Central banks around the globe have been forced to backtrack on their inflation views and policy as price gains once considered transient proved to have more strength and more staying power than expected.
“A weak yen is going to add more inflationary pressures for a wider range of products as it affects all imported goods,” said Taro Saito, head of economic research at NLI Research Institute. “Price growth is no longer going to be only about soaring energy and raw material prices.”
What Bloomberg Economics Says…
“The climb in prices were mostly due to a technical factor, along with higher costs for imported food and energy — not the wage-driven inflation the BOJ seeks. We see the BOJ sticking to its stimulus, even as other central banks unwind theirs.”
— Yuki Masujima, economist
The BOJ remains an outlier globally as other central banks rush to tighten policy. The Federal Reserve, the Bank of England and the Reserve Bank of Australia are among the monetary authorities that have raised interest rates in response to prices this week.
The resulting divergence in policy direction has contributed to the yen’s slide to two-decade lows, a factor that will amplify inflationary pressure going ahead. The yen has shed more than 11% against the dollar so far this year, briefly hitting 131.25 after the BOJ’s decision last week.
For now, the central bank is continuing to insist the current gains in prices are not sustainable as it continues to focus on supporting the economy rather than cooling inflation. Governor Haruhiko Kuroda says Japan’s price momentum remains weak because it lacks domestic drivers such as solid wage gains and therefore the BOJ needs to keep its monetary easing in place.
After stripping out the effect of energy and fresh food prices, Tokyo inflation was a much weaker 0.8%, a reading that offers some support for the BOJ’s case for now.
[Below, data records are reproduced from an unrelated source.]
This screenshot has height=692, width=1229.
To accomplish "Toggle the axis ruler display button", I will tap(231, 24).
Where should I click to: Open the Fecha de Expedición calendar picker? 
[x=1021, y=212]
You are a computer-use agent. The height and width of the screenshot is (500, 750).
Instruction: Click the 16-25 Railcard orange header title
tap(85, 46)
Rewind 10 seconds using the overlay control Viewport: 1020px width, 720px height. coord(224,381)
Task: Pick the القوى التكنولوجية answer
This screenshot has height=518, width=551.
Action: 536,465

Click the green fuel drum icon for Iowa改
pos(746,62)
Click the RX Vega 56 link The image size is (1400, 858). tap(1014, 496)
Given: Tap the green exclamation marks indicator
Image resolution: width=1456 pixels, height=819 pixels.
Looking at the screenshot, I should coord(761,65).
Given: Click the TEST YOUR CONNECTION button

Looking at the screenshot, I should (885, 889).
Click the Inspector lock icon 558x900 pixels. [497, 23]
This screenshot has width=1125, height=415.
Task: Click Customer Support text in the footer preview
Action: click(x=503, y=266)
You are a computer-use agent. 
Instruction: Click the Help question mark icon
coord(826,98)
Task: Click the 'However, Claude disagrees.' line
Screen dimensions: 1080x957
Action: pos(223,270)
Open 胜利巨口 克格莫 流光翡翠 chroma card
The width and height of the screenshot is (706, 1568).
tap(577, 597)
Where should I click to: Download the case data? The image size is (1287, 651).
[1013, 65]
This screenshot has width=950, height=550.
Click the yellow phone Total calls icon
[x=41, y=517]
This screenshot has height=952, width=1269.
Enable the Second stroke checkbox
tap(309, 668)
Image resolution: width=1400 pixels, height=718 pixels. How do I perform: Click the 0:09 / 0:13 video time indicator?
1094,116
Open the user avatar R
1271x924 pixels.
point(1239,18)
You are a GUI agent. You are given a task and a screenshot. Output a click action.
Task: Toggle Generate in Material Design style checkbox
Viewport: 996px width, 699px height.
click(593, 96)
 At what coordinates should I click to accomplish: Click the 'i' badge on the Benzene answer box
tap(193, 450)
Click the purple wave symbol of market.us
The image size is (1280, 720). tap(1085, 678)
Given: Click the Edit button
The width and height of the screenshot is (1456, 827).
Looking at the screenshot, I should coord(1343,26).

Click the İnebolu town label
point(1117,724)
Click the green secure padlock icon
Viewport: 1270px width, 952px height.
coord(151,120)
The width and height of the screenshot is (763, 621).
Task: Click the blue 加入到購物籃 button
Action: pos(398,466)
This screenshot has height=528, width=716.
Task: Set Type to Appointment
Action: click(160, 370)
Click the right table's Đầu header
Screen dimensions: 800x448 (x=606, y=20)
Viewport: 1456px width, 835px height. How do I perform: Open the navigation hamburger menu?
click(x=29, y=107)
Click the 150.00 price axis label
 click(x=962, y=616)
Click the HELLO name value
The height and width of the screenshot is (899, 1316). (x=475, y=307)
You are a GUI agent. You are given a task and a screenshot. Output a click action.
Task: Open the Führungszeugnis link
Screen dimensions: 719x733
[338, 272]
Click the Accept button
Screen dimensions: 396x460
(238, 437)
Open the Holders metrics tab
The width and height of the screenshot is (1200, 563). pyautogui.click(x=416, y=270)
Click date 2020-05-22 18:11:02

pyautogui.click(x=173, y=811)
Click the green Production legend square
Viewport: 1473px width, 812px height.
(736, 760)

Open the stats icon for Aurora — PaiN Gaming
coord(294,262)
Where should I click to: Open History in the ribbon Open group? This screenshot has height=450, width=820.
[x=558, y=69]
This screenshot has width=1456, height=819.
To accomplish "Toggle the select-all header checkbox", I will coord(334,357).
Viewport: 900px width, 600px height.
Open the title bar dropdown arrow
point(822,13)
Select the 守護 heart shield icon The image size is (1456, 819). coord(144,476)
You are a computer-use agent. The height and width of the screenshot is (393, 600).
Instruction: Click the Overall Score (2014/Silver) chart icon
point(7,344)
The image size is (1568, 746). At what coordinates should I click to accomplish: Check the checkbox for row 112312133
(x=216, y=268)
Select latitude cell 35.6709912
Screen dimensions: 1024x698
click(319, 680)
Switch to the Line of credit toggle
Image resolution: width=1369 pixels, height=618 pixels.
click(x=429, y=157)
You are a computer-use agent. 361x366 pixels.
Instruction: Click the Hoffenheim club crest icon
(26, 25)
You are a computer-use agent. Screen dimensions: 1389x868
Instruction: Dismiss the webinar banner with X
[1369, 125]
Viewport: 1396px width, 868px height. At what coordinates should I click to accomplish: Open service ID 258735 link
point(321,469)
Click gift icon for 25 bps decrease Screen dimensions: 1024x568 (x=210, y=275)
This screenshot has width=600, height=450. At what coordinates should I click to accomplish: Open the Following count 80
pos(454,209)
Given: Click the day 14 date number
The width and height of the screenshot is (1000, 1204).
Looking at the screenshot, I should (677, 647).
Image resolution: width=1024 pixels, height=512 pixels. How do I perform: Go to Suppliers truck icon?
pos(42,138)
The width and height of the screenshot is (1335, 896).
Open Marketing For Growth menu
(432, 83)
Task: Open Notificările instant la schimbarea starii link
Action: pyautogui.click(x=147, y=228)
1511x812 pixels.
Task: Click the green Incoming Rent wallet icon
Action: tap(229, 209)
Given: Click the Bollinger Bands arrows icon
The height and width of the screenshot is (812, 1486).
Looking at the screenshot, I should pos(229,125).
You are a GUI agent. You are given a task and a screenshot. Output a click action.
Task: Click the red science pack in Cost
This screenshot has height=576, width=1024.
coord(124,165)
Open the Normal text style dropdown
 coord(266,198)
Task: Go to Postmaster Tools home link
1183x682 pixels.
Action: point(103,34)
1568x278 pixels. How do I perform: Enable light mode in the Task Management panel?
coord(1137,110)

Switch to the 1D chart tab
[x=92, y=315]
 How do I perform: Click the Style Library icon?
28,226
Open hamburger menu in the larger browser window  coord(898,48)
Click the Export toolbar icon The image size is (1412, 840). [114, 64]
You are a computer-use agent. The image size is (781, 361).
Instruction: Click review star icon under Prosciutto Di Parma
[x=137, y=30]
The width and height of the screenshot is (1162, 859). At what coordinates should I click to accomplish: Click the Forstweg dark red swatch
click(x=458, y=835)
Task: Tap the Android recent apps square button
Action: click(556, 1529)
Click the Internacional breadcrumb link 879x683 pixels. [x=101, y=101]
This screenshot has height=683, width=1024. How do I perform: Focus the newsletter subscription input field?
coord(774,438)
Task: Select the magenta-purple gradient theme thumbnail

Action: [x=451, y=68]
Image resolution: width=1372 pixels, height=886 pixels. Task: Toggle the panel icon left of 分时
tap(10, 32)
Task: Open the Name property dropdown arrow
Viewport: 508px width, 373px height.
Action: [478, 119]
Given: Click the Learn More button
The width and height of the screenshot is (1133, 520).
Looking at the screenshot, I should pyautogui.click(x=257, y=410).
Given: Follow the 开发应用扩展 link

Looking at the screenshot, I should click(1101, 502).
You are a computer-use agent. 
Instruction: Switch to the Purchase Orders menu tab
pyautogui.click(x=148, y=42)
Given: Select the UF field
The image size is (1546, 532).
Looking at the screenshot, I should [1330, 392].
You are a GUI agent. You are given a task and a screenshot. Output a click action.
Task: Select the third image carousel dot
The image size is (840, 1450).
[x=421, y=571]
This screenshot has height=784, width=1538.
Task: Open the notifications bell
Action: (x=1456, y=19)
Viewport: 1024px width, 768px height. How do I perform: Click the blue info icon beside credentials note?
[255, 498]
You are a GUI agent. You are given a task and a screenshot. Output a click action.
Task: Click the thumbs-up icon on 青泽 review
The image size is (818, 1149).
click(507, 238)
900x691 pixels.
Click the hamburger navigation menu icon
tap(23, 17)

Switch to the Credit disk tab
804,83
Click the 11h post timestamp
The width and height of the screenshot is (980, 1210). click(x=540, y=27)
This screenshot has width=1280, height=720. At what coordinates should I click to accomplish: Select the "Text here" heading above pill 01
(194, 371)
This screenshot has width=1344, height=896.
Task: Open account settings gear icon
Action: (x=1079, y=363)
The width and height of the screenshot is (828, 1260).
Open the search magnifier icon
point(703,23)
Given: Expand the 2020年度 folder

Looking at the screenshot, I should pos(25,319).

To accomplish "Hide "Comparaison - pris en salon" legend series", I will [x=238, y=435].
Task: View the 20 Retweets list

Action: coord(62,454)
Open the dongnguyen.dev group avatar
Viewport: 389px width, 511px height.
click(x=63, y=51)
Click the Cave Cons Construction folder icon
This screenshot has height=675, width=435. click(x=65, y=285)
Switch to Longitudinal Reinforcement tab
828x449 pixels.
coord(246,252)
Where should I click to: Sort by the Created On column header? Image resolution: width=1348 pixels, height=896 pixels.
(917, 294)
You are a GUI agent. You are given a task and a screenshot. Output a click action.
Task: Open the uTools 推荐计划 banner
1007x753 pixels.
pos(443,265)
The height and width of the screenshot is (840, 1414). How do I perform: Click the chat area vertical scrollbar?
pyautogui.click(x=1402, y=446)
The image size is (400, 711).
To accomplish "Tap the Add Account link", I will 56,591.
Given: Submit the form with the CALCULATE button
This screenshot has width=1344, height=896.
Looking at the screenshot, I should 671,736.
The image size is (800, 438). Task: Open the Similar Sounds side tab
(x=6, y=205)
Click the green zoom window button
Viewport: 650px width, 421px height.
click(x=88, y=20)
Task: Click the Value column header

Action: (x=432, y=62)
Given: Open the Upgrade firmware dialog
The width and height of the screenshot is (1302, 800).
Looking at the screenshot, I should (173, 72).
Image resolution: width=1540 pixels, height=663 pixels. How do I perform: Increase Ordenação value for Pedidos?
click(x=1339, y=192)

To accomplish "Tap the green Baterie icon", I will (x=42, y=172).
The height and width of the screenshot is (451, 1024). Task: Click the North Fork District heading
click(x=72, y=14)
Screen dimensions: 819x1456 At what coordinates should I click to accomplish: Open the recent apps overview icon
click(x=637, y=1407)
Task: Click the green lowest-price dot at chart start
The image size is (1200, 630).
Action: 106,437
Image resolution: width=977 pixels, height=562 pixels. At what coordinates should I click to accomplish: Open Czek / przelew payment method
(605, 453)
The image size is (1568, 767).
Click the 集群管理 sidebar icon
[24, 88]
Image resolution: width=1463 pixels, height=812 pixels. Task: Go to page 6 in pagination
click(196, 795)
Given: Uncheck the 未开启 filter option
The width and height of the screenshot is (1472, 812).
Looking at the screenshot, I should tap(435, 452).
“I agree with the BOJ’s view that this inflation isn’t sustainable,” Saito said. “This is cost push inflation. We don’t have anything like strong wage growth and service prices aren’t rising as they are in other major economies.”
The April figures showed energy prices rose 25% from a year earlier, accounting for around 1.1 percentage point of gains in the overall index. The smaller drag from cheaper cell phone fees gave the index a lift of 0.8 percentage point.
Prime Minister Fumio Kishida announced fresh spending measures last week to ease the impact of rising prices on households and businesses ahead of summer national elections, a move that suggests the government will try to ease the impact of a weak yen while the central bank keeps monetary easing in place.
The Cabinet Office estimates that the measures will shave around 0.5 percentage point off overall CPI from May through September.